If other people love it, then that, my friends, is serendipity. Moving on.
    Regardless of all the rejections on Kentucky Moon, I find the strength to move
on. So I write my second novel, Catahoula. The same events come into fruition.
I send my letters to agents, and the same barrage of "no thank yous" and
"sorrys" beat me about the face and head all over again....I pretty much expect
it, but hope is always in the back of your mind. ( insert exaggerated sigh here )

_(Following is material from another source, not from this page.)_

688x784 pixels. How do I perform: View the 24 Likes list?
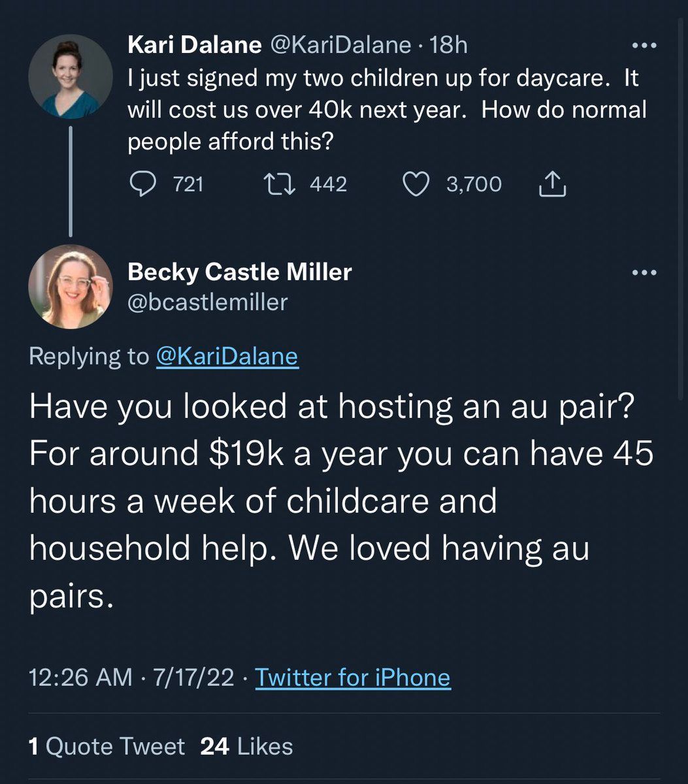pos(246,746)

    After this point I pretty much leave the whole agent pursuing thing be. It
just keeps getting more and more hopeless. The worst thing about agent
representation is, that even if an agent decides to take you on, there is no
guarantee you will even get published. The agent essentially is your middle
man that gets your manuscript under the eyes of the publishers. So your agent
may not even be able to convince anyone to publish it...wow. By now you can
surely see the reason for my disgust with it all. And if you are , or ever have
been, a struggling writer, you already know all about this. I can't even get my
foot on the first rung of the ladder in the publishing process. The dreams of
seeing my book on a shelf wane into obscurity.
    So what now? I stick to what I know...I keep writing. I start in on my third novel entitled Kamakazo. I just write away with nary a thought about the publishing process anymore. I guess I just felt like putting it out of my mind completely. Writing was all that mattered now. If something came up in the meantime to help me achieve this
seemingly unattainable goal, then so be it. Fortunately for me, and many other
indie authors, that something came....the popularization of the ebook.

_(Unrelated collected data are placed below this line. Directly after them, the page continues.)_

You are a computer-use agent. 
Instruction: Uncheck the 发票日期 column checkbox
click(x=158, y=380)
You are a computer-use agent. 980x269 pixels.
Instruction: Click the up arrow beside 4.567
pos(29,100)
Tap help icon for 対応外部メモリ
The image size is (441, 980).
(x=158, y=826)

    I remember an article catching my eye, probably some 2 years ago, about a woman
selling over 400,000 copies of her ebook on Amazon. As I read the article I
could feel that old desire and hope come flooding back into my veins. "You can
upload and publish your own books now? Right on the internet?! Sign me up!"

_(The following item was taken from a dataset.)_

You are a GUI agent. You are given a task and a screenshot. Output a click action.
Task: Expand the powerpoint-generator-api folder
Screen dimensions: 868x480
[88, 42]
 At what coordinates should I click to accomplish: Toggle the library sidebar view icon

    And so it came, the great fall of publishing juggernauts. No longer would us tiny
authors go unheard, or have to jump through the loopholes of pretentious and
judgmental establishments who would rather wipe their behinds with our books
then read them...And every man and women, whose written words went unread, rejoiced in the dawning of the age of digital, self-publishing.
    And, just like that, I was a published author. But a long, hard road still lies ahead, the road of self-promotion ( a topic I am sure I will blog about soon enough) And yes, many
people will still look down on me, and still think I am "no one" simply because I
am not in REAL print. But let them look down...my books are out there for people
to enjoy (and hate) and that's all that matters to me.